Your AI agent doesn't know what matters
Every AI coding tool can write code, review PRs, and fix bugs. None of them know what your team actually needs right now.
Your coding agent doesn't know you had a meeting yesterday that reprioritized everything. It doesn't know that a stale PR blocks a compliance deadline. It doesn't know your teammate is already working on the same thing. It sees a list of issues sorted by age and guesses.
This is the gap nobody talks about. We gave AI tools the ability to code. We didn't give them the ability to prioritize. And prioritization is the thing that actually matters — the difference between shipping what moves the business and shipping what happens to be at the top of the backlog.
The real problem isn't capability. It's context. Your agent can build anything you ask. But it can't figure out what to build — because the context lives in your head, in meeting notes nobody reads, in Slack threads that disappear, in the founder's gut feeling about what matters this week.
Brief is our attempt to fix that. It's
a .brief/ directory that lives in your project or team repo. Markdown files
that contain your priorities, decisions, assignments, and relationships between work items.
Rule files that tell any agent how to build and maintain this context — what data to fetch,
how to combine it with human priorities, what the morning and evening workflow looks like.
The key insight came from watching our own AI agents work. We built an agent that runs nightly — scans repos, reviews PRs, ships code. It was productive but directionless. It would fix a 50-day-old issue on a deprioritized product while ignoring a merge-ready PR that blocked a client deadline. The signals said "this is stale." The business context said "this doesn't matter." The agent only had signals.
So we added a human layer. A priority interview — five questions, once a week — where the team lead says "P0 is compliance, P1 is the partnership, ignore the feature requests." That file becomes the skeleton. The agent reads it first, then layers on signals from GitHub, the knowledge base, meeting action items. The output is a priority list grounded in human judgment, enriched with real data.
We tried building this as a CLI with 23 commands. Sync engines, enrichment pipelines, source adapters, web viewers. Then we realized: AI agents already know how to read files. They don't need a CLI to read markdown.
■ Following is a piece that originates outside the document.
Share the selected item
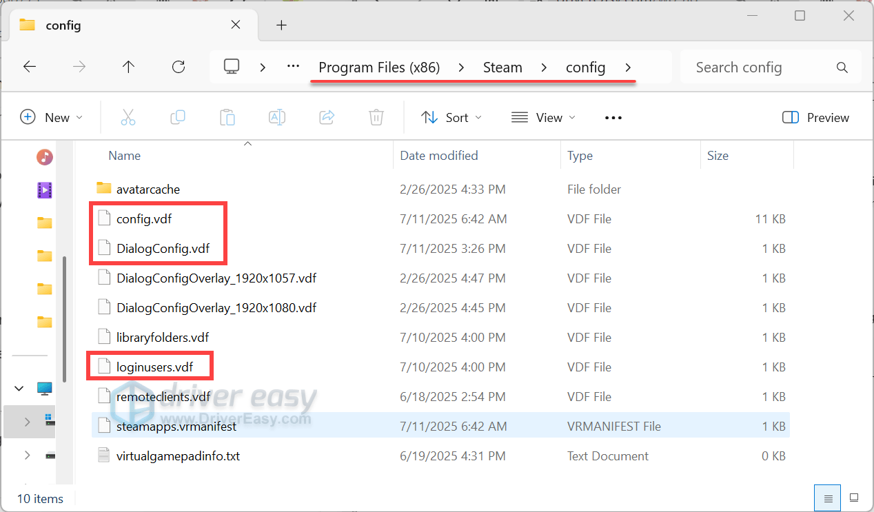874x512 pixels. (327, 117)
They need the right markdown to read.
So we stripped it to three commands. brief init creates the directory and rule
templates. brief fetch pulls data from your configured sources.
brief check tells automation whether anything changed. Everything else —
reading priorities, logging decisions, building the brief — is just an agent reading and
writing markdown files, following rules described in markdown.
The convention is the product. The tool barely exists. And that's the point.
What we learned: the bottleneck in AI-assisted work isn't execution anymore. It's making sure the AI works on the right thing. Brief doesn't make your agent smarter. It makes your agent informed.